Al CorSera: «Sono arrivato tre volte secondo, ma non mi sento sconfitto. Marquez ha vinto perché è stato più forte. Nascondersi dietro alla sfortuna è un grosso errore».

Il Corriere della Sera intervista Andrea Dovizioso. Domenica, a Misano, sarà la sua ultima gara in MotoGp, come già annunciato un mese fa.
«Non vivo sui social e mi considero una persona vera, a differenza di certi piloti, personaggi solo di facciata. Ma io sono un personaggio. Lo sono diventato lottando con Marquez».
Più talento o più lavoro nella sua carriera?

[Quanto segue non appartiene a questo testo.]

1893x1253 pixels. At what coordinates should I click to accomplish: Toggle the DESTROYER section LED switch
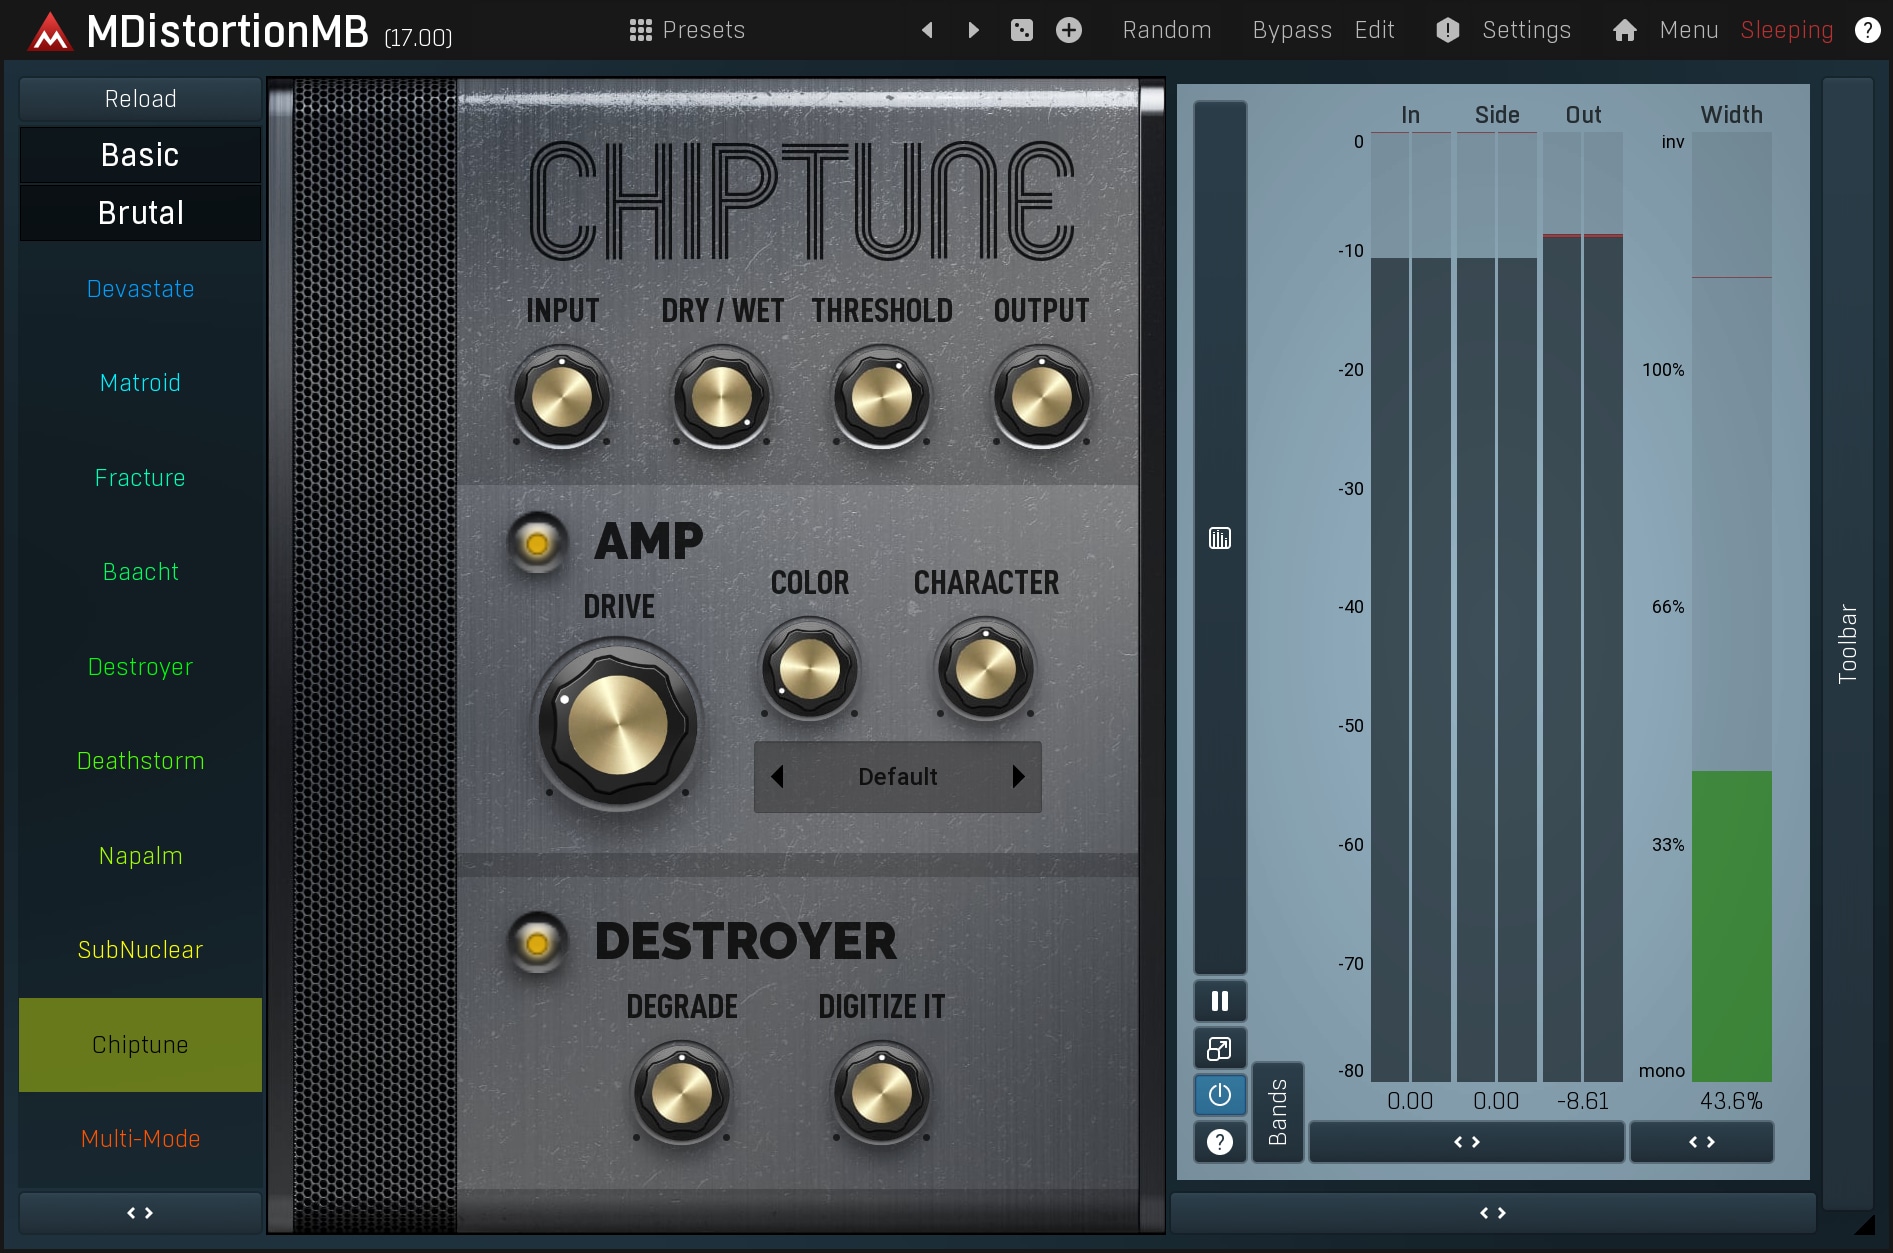point(537,943)
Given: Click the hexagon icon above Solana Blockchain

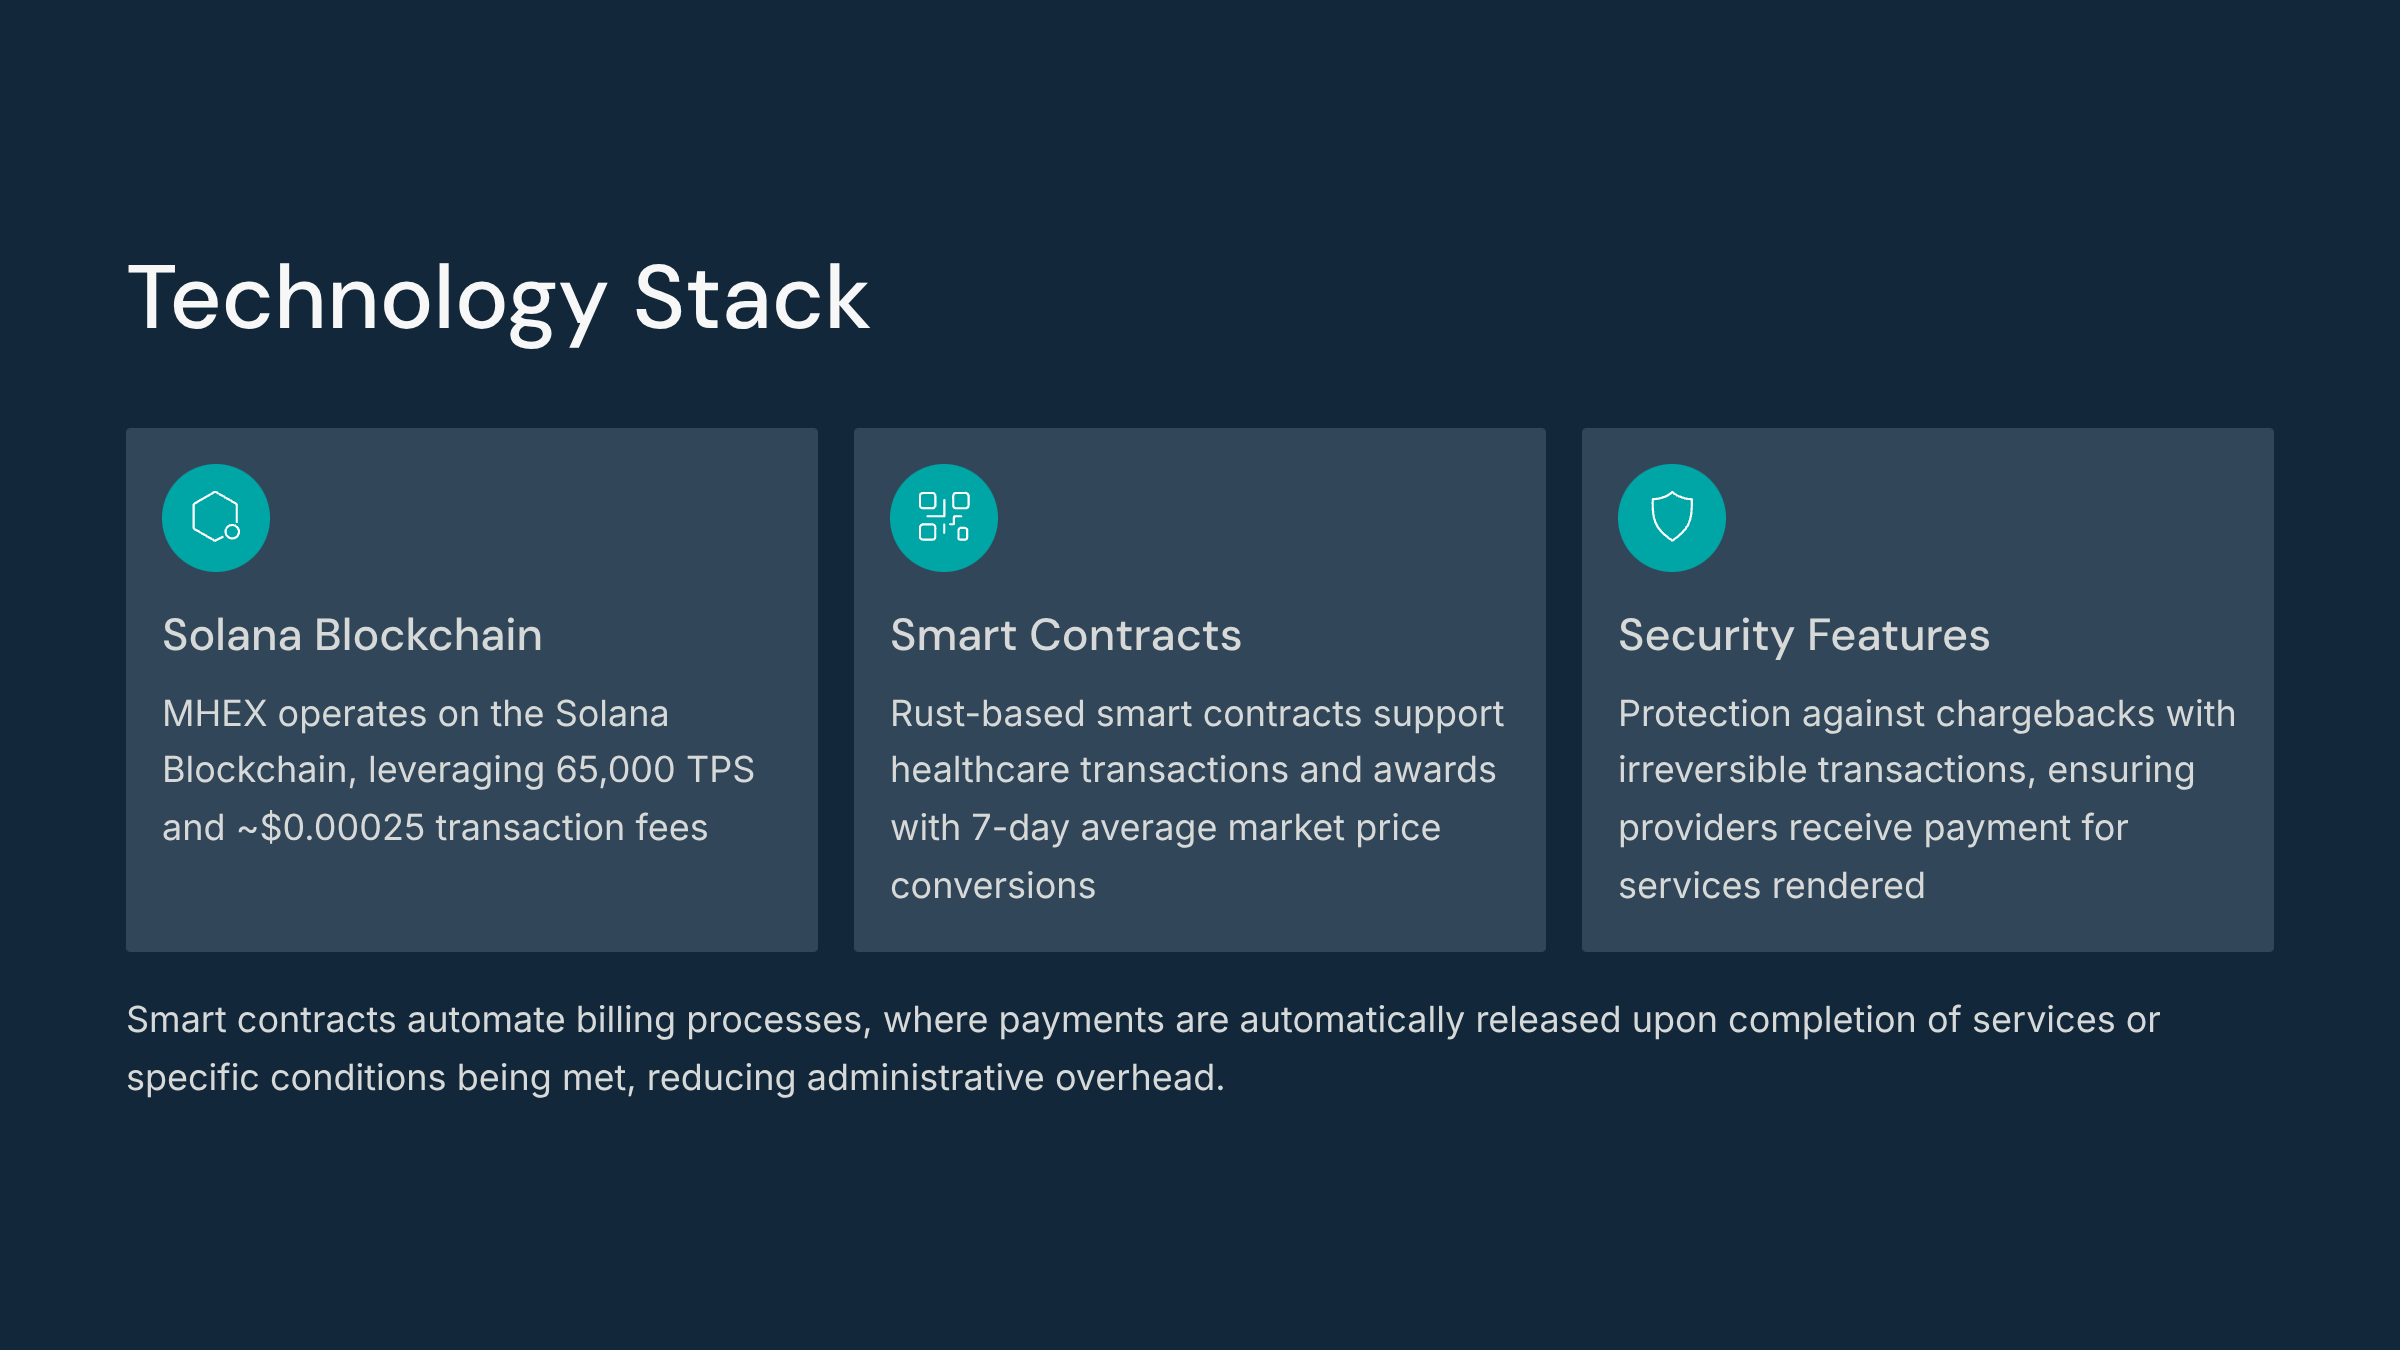Looking at the screenshot, I should 216,518.
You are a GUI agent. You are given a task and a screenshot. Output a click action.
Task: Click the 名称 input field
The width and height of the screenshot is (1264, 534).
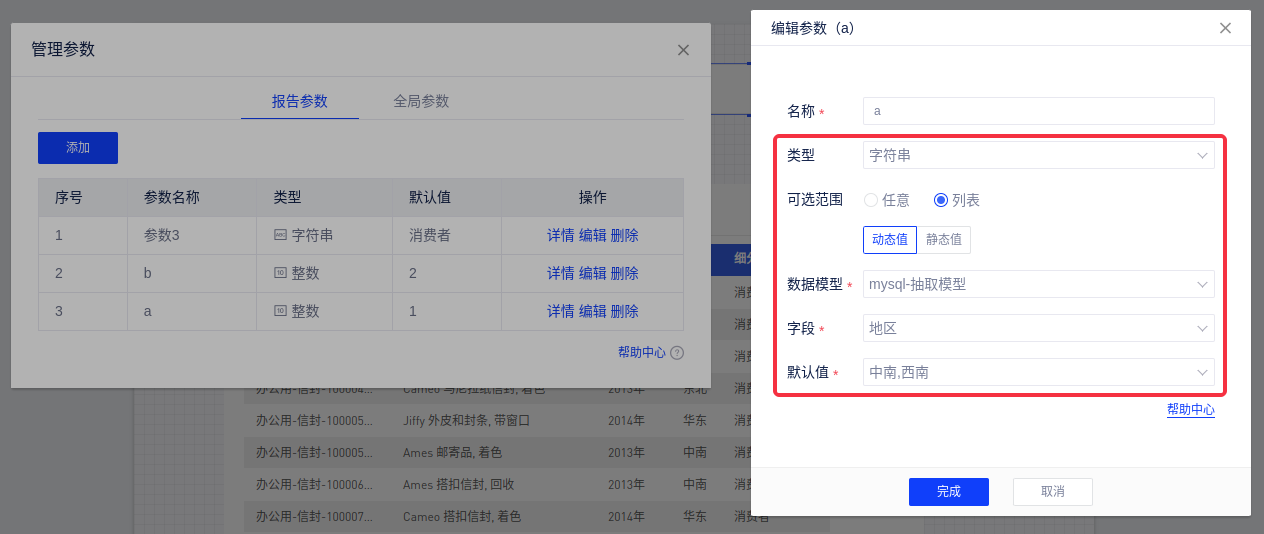[x=1038, y=111]
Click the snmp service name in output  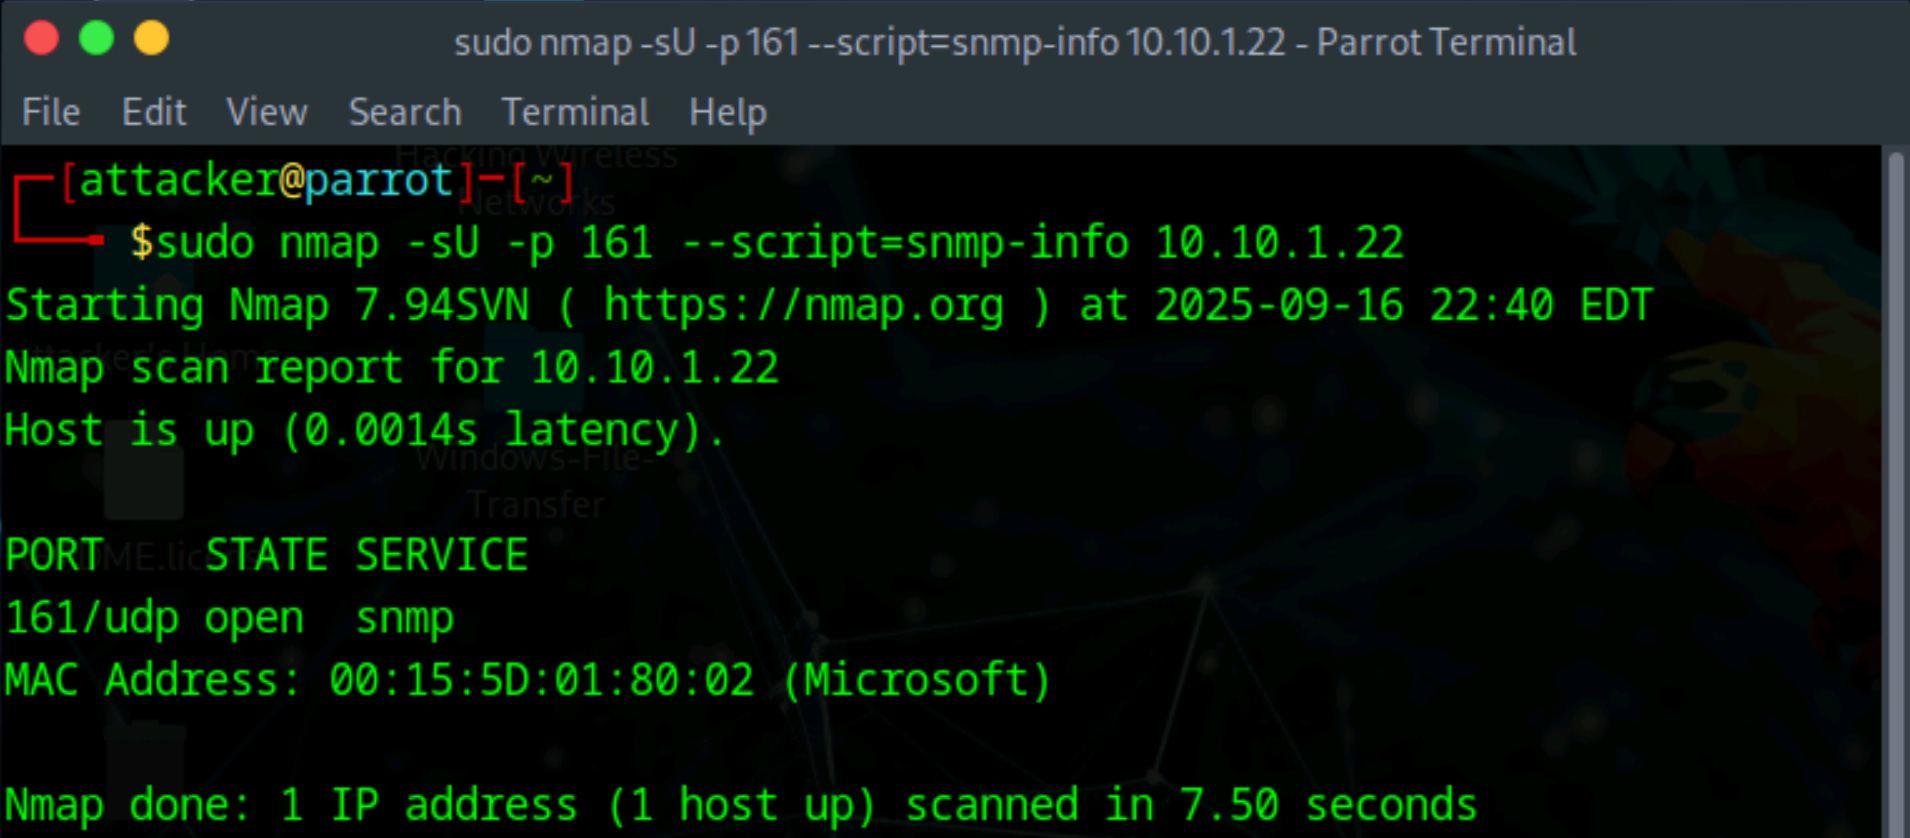click(x=404, y=620)
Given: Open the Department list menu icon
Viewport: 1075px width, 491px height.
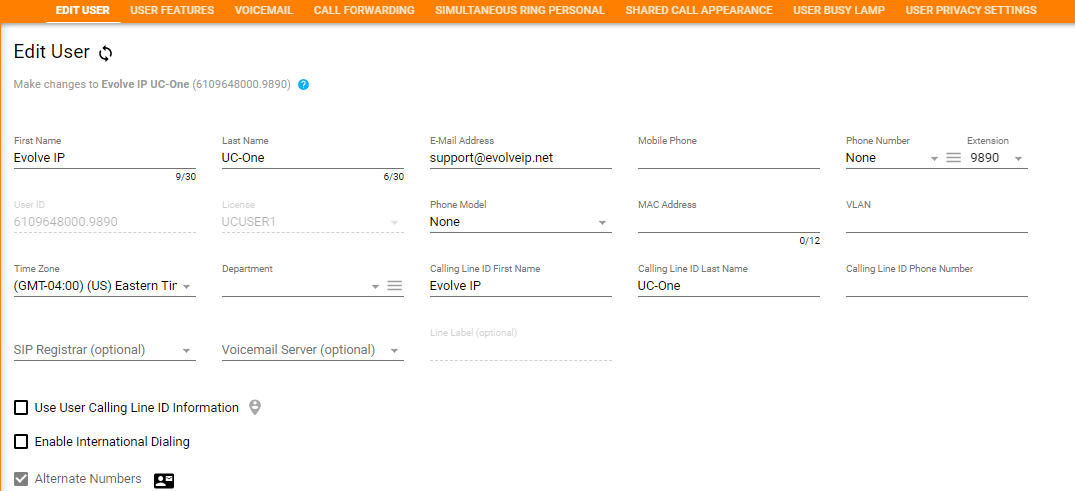Looking at the screenshot, I should [x=395, y=286].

«La gente crede che in me ci sia più dedizione, ma non è del tutto vero. Se non avessi lavorato sodo non sarei rimasto al vertice per 20 anni. Ma di base ci vuole il talento, e in grandi dosi».
Quanto conta la fortuna?
«Chi dice che un pilota cade perché è sfortunato non capisce un cavolo. Se non vinci per tanti anni non è colpa della cattiva sorte, i risultati si costruiscono mettendo i tasselli al loro posto».
Quindi non si sente in credito con la sorte?
«Si riferisce al fatto di aver incontrato i migliori campioni nello stesso momento? È una visione un po’ riduttiva. Marquez ha vinto perché è stato più forte. Punto. Nascondersi dietro alla sfortuna è un grosso errore».
I suoi detrattori dicono che lei usa troppo la testa.
«Usare la testa non significa sacrificare la competitività. A volte ti butti e altre no».
Nel libro scritto con Alessandro Pasini ha dichiarato che «Simoncelli è sempre stato presente nella mia testa».
«Siamo sempre stati rivali, da quando avevamo 8 anni. Un tipo fortissimo e aggressivo, ti metteva a frusta. Quando è scomparso ho percepito un vuoto per parecchio tempo e non me l’aspettavo. Lo rispettavo moltissimo».
Ha trovato sulla tua strada Marquez al top. Altrimenti avrebbe vinto il titolo.
«Tre volte secondo, ma non mi sento sconfitto. La mia evoluzione in quei tre anni è stata importante e arrivare dietro di lui non era scontato. Non ho vinto, ma sono consapevole di aver perso contro un campione».